--- Selection ---

┄┄┄┄┄┄┄┄┄┄┄┄┄┄┄┄┄┄┄┄

I'm a Haskell beginner and thought this would be good exercise. I have an assignment where I need to read file in a thread A, handle the file lines in threads B_i, and then output the results in thread C.
I have implemented this far already, but one of the requirements is that we cannot trust that the entire file fits into memory. I was hoping that lazy IO and garbage collector would do this for me, but alas the memory usage keeps rising and rising.
The reader thread (A) reads the file with readFile
which is then zipped
with line numbers and wrapped in Just. These zipped lines are then written
to Control.Concurrent.Chan
. Each consumer thread B has its own channel.
Each consumer reads their own channel when it has data and if the regex matches, it's outputted to their own respective output channel wrapped within Maybe (made of lists).
The printer checks the output channel of each of the B threads. If none of the results (line) is Nothing, the line is printed. Since at this point there should be no reference to the older lines, I thought that the garbage collector would be able to release these lines, but alas I seem to be in the wrong here.
The .lhs file is in here: http://gitorious.org/hajautettujen-sovellusten-muodostamistekniikat/hajautettujen-sovellusten-muodostamistekniikat/blobs/master/mgrep.lhs
So the question is, how do I limit the memory usage, or allow the garbage collector to remove the lines.
Snippets as per requested. Hopefully indenting isn't too badly destroyed :)
data Global = Global {done :: MVar Bool, consumers :: Consumers}
type Done = Bool
type Linenum = Int
type Line = (Linenum, Maybe String)
type Output = MVar [Line]
type Input = Chan Line
type Consumers = MVar (M.Map ThreadId (Done, (Input, Output)))

┄┄┄┄┄┄┄┄┄┄┄┄┄┄┄┄┄┄┄┄

--- Dataset content ---
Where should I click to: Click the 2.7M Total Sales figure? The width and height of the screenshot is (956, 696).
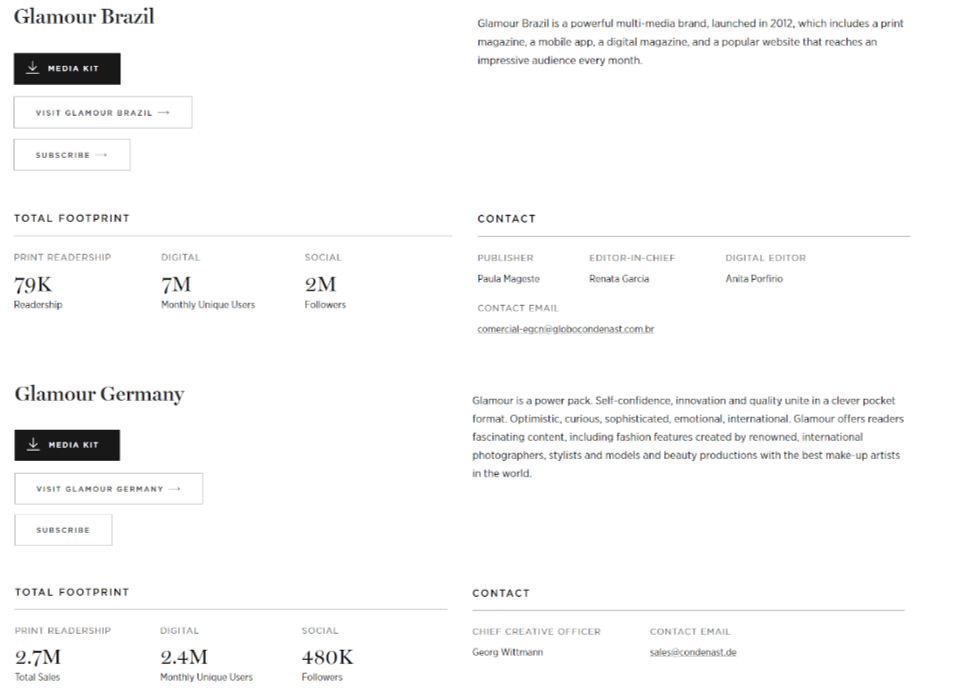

┄┄┄┄┄┄┄┄┄┄┄┄┄┄┄┄┄┄┄┄

--- Written tasks ---
A – In the Haskell forum post on memory usage, why did the poster expect the garbage collector to free the older lines once the printer had handled them?
B – Which names does the Haskell forum post declare with the `type` keyword?
C – Could you continue the Haskell forum post on memory usage from the point where it stops?

--- Answers to the exercise ---
A – The poster reasoned that by the time the printer thread has checked each B thread's output channel and printed a line, there should be no remaining reference to the older lines, so the garbage collector should be able to release them.

B – Done, Linenum, Line, Output, Input, Consumers

C –
type State a = ReaderT Global IO a
producer :: [Input] -> FilePath -> State ()
producer c p = do
liftIO $ Main.log "Starting producer"
d <- asks done
f <- liftIO $ readFile p
mapM_ (\l -> mapM_
(liftIO . flip writeChan l) c)
$ zip [1..] $ map Just $ lines f
liftIO $ modifyMVar_ d (return . not)
printer :: State ()
printer = do
liftIO $ Main.log "Starting printer"
c <- (fmap (map (snd . snd) . M.elems)
(asks consumers >>= liftIO . readMVar))
uniq' c
where head' :: Output -> IO Line
head' ch = fmap head (readMVar ch)
tail' = mapM_ (liftIO . flip modifyMVar_
(return . tail))
cont ch = tail' ch >> uniq' ch
printMsg ch = readMVar (head ch) >>=
liftIO . putStrLn . fromJust . snd . head
cempty :: [Output] -> IO Bool
cempty ch = fmap (any id)
(mapM (fmap ((==) 0 . length) . readMVar ) ch)
{- Return false unless none are Nothing -}
uniq :: [Output] -> IO Bool
uniq ch = fmap (any id . map (isNothing . snd))
(mapM (liftIO . head') ch)
uniq' :: [Output] -> State ()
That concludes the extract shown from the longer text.